Executives at Synovus Financial realize that they should likely aim for a single rather than a home run when they return to the M&A game.
The Columbus, Ga., company bought dozens of banks as it became a formidable Southeastern regional before it was largely sidelined by the financial crisis.
Chairman and Chief Executive Kessel Stelling, who is eager to resume making acquisitions, has recently been focused on internal operations and capital management. But he hopes his company’s much-improved capital position and stock price, along with the time management spent focusing on internal issues, have prepared it to start buying again.
“I think hopefully we have benefited from [a pause in M&A] and now have a currency that would certainly allow us to look at opportunities through a different lens,” Stelling said during call Tuesday to discuss the company’s third-quarter results. “We’re seeing a lot of opportunities.”

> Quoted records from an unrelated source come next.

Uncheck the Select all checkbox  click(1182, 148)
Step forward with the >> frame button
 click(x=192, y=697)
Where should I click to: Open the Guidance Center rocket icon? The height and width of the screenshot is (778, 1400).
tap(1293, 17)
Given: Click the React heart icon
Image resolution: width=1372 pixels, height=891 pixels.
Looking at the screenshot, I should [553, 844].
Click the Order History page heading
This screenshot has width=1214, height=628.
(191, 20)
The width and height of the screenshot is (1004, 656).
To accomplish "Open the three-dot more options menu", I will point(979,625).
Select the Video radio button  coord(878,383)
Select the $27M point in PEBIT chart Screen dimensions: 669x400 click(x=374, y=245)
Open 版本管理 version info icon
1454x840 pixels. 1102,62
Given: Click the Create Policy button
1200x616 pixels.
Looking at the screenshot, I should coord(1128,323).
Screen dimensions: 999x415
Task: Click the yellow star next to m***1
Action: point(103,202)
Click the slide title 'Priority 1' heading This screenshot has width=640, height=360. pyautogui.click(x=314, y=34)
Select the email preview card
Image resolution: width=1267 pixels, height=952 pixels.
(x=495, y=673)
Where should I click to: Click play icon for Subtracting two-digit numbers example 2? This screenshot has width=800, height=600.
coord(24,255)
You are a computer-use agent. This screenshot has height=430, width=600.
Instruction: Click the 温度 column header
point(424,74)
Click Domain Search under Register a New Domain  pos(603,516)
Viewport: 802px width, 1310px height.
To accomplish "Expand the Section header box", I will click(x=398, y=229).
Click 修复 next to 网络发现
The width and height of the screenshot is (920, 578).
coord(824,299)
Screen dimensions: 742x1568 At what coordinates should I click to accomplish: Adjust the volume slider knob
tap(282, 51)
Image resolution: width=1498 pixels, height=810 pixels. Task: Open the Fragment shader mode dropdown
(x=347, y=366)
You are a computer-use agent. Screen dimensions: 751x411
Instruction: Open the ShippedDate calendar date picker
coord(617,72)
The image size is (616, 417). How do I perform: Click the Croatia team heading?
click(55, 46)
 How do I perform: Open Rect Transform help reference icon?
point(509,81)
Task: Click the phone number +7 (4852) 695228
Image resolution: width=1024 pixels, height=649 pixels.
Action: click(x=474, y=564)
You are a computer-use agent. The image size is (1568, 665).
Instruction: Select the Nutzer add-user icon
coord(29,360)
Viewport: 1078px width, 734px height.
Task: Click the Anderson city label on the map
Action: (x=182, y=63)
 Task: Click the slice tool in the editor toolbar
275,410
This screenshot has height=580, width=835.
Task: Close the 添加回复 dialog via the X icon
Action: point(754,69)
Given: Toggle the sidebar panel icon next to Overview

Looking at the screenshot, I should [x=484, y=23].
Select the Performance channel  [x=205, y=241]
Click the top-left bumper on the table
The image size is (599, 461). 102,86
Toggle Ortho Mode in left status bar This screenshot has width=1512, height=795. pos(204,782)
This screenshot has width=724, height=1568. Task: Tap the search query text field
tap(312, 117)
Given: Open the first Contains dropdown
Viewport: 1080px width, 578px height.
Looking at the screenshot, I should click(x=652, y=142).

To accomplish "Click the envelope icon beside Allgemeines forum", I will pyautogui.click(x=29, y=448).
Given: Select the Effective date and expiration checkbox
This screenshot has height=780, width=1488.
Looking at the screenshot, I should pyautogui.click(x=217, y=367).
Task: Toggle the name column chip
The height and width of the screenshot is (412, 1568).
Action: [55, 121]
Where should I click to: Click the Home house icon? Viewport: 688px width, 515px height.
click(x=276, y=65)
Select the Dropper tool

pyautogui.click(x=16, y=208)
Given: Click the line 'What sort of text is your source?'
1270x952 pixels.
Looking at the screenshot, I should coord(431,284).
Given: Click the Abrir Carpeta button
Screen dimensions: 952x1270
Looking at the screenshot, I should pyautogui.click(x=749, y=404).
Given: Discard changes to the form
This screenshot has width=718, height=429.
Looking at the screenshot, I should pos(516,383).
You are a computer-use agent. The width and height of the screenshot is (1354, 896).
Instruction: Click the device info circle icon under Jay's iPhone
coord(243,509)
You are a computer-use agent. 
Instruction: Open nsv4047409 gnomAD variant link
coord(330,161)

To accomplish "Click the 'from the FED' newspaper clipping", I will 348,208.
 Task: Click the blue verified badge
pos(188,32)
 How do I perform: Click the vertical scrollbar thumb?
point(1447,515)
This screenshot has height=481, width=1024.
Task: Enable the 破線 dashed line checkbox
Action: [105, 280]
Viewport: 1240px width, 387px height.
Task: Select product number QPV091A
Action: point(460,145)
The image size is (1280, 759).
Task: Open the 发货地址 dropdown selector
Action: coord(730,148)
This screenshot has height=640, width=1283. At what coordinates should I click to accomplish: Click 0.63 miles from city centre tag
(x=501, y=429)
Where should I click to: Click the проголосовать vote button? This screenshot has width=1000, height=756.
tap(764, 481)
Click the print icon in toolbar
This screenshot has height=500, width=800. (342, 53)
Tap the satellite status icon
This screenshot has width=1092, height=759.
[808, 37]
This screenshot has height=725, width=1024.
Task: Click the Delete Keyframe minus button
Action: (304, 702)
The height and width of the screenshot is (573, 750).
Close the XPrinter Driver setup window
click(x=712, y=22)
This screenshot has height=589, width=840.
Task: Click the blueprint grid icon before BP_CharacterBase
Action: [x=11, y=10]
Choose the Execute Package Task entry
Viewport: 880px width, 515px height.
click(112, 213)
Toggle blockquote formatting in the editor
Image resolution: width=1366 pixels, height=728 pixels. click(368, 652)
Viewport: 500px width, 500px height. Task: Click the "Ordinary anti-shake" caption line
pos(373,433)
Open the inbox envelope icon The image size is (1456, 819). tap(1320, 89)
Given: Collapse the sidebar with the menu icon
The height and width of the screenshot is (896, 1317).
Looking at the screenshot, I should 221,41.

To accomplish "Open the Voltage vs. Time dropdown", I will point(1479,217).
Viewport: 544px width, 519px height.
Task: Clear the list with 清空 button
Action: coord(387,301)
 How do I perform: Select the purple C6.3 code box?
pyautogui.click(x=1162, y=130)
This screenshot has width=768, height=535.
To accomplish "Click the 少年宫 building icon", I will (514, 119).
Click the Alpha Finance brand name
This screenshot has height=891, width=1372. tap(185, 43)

For its first deal, the $28.2 billion-asset company would look for something with a “very high probability of execution success” that wouldn’t distract management from its daily core operations, Stelling said. That long-anticipated deal is unlikely to be a game changer, he added.
Timing for a potential deal is difficult to gauge, though it seems as though Synovus would closely scrutinize anything that it comes across, said Emlen Harmon, an analyst at Jefferies. “They’re not in a rush … and the due diligence would be fairly drawn out,” he said.
Stelling also noted that deal activity had reached a “pretty brisk pace” across the Southeast.
Bank of the Ozarks in Little Rock, Ark., agreed on Monday to acquire Community & Southern Holdings in Atlanta. A day later, Renasant in Tupelo, Miss., said it would buy Keyworth Bank in Johns Creek, Ga.
Still, Synovus is willing to wait for the right acquisition, he said.
“I’ve often said patience has been our friend in the M&A world,” Stelling said. “I see other transactions that are interesting and that's great, and I applaud those that are doing them. But we've got a very disciplined approach to how we’re going to look at those, and if they fit, they fit. If they don't, that's okay.”
Stelling’s remarks make sense in the context of Synovus’ long history of acquisitions, said Chris Marinac, an analyst at FIG Partners. As the company’s price-to-tangible book value rises, M&A could become more appealing, from an earnings perspective, than stock buybacks, he said.
Synovus should be able to create value by removing back-office expenses and adding products at any bank it buys, Marinac said. This is already being done by other Southeastern acquirers such as Bank of the Ozarks; BNC Bancorp in High Point, N.C.; and United Community Banks in Blairsville, Ga.
“The company has excess capital and has to deploy it wisely,” Marinac said. “I think small acquisitions, at moderate premiums, can make a solid incremental impact to earnings” and increase its return on assets.
Synovus’ stock trades at a modest premium to other similarly sized banks, while its tangible book value is closer to the group’s mean, Harmon said. A smaller deal would make sense because Synovus could pay the consideration with a high percentage of cash.
“They aren’t in the catbird seat, but they aren’t in the penalty box anymore,” Harmon said.